India has now more than 30 mutual funds actively doing business. The Association of Mutual Funds of India and its regulatory body The Securities and Exchange Board of India (SEBI) are the two main bodies that oversee the functioning of these high earning mutual funds. In the event of a fund company not abiding by the rules or not being transparent enough for the benefit of the investor, the SEBI reserves the right to debar them. Every investor would like to invest in a top performing fund which is able to generate the best rate of return and NAV(Net Asset Value)



To know about the top performing mutual funds in India, you can refer to some of the reputed financial websites or even read financial newspapers Having said that, on the basis of consistency over years, the best performing growth funds have been from mutual funds houses of Reliance, SBI, HDFC, Templeton - Franklin India, UTI, Sundaram and ICICI Prudential.

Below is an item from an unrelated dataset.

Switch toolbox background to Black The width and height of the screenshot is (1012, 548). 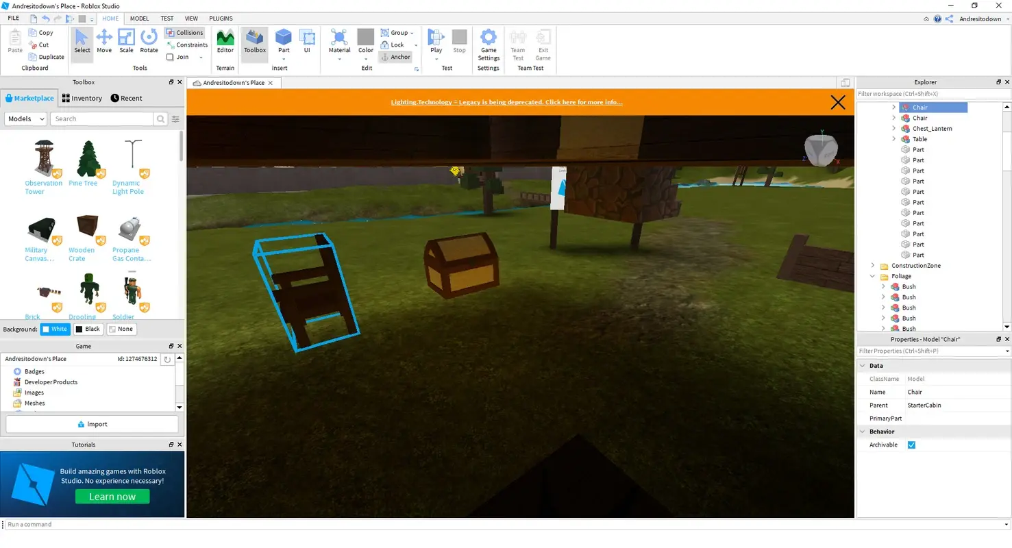[88, 329]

Even though some of the famous names mentioned above have been distinguished for giving very good returns, nothing is guaranteed in the mutual fund market, more so in the equity-growth field which is quite volatile. So during the bullish periods, you can be expected to get fantastic returns but when the market is low, you can be in loss. So an equity growth mutual fund is entirely dependent on market performance. However, you can definitely safeguard your investment and reduce the risk factor by going for an SIP (Systematic Investment Plan) where you will be investing a part of the investment amount like Rs. 5000 or so every month instead of a lump sum amount. To further reduce the risk, you can select three or four growth funds if you have an appetite for risk. If you select three or four good equity funds, you will be able to diversify risk. To offset the risk you can also invest a part of your money in a debt fund, so that you have a balanced portfolio. When you invest in growth funds through SIP, you can invest monthly as well as quarterly in various funds. Compared to SIP, the lump sum route is more risky because should the stock market incur a loss, a substantial part of your investment can be eroded. Though SIP, however, the cost of your investments is averaged out.

Once you have chosen some of the best performing growth funds, your next job as a smart investor is to watch out for market behavior. When the market is bullish, say the equity market touches Rs. 20000; you can park your funds in a good debt or balanced fund. Then you can do an STP (Systematic Transfer Plan) where you can transfer the money from this debt fund to an equity growth fund of your choice. This is nothing but money working for money.